The decade before retirement can matter more to retirement success than any other time. With good planning, there is still time for seniors to accumulate money for retirement, especially for those who started saving later in life.
Here are some steps to help seniors get their affairs in order to plan a comfortable retirement:
1. Plan out life and figure out needs accordingly.
After seniors stop working, it is essential to understand life in the present for a successful savings plan. Having a clear vision about day-to-day life, even down to the activities you want to do every year (like traveling to see kids and grandkids), will help determine financial goals.
Once that’s figured out, they can start budgeting accordingly. The budget can always change it as new events occur.
But, keep healthcare and taxes in the budget and the vision. Regarding taxes, after age 72, seniors must take minimum distributions from qualified retirement accounts, which can move them to a higher bracket. So make sure to understand your income flow throughout retirement.
2. Flip the financial focus and seek stability.
Put frankly, seniors have been spending most of their time focusing their finances on their families. Now’s the time for them to focus on themselves.
At the same time, the decade for retirement is NOT the best time for big life changes. New cars, houses, and other significant expenses are costly and can create new debt when you need to be saving.
Some changes cannot be avoided, like health issues and natural disasters. But taking care of the things you have control over is important.
3. Insulate investments and prepare for the unpredictable.
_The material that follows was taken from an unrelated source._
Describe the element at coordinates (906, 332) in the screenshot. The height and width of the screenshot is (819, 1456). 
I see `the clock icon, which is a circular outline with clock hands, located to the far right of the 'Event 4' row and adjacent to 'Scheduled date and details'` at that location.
As seniors prepare for retirement, they should become more careful with their investment portfolio to protect projected income flow. If they don’t have one, an investment portfolio will help meet your financial needs for the rest of your life.
Also, make sure that buffers are built so that they can weather these changes with ease. Even the most secure of plans can suffer in the face of significant unexpected events.
One important rule of thumb is having at least six months or a year of living expenses in liquid assets. Also, even though it is uncomfortable, make sure estate plans cover unanticipated situations like the untimely passing of themselves or their spouses.
4. Dispatch debt and strengthen savings.
Also, it is crucial to build up savings leading into retirement. However, how much you need is not always clear.
They can take advantage of opportunities like catch-up payments on 401(k) contributions and IRAs as much as possible.
And lastly, debt and retirement are not typically a desirable combination. No one wants to have debt with different interest rates (like adjustable-rate mortgages) when a fixed income is involved.
However, there may be situations where debt is acceptable in retirement, like taking out a reverse mortgage.
Considering the rising costs of everything, the stock market’s uncertainty, and its effects on retirement funds, a reverse mortgage is an excellent solution to preserving a retirement portfolio and a person’s cash flow.
Although a reverse mortgage is considered a debt, it is a debt that doesn’t affect monthly cash flow because no monthly payment is required. Using a reverse mortgage to pay off high-interest credit cards or loans could increase cash flow and eliminate pulling from savings.